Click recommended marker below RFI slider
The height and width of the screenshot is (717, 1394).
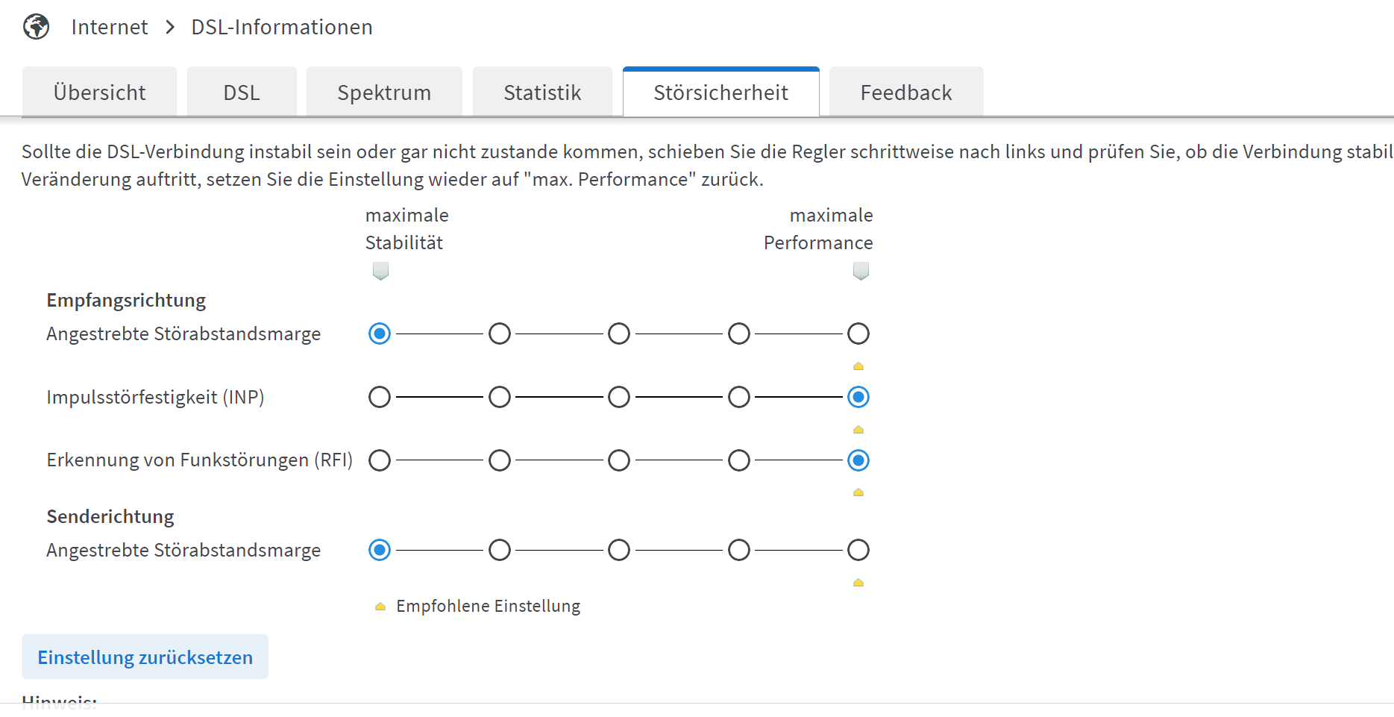[858, 492]
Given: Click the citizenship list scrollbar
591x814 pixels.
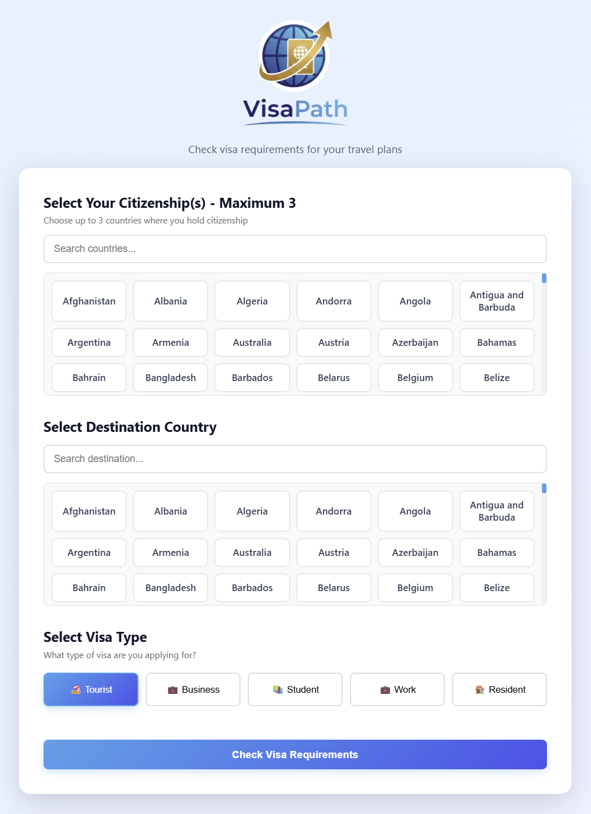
· · · · · · ·
• Exercise directions
Your answer should consist solely of the lines from the one holding "Given: Click the citizenship list scrollbar" through the end of the listing, reproduced exactly and without pictures.

• Response to this task
Given: Click the citizenship list scrollbar
591x814 pixels.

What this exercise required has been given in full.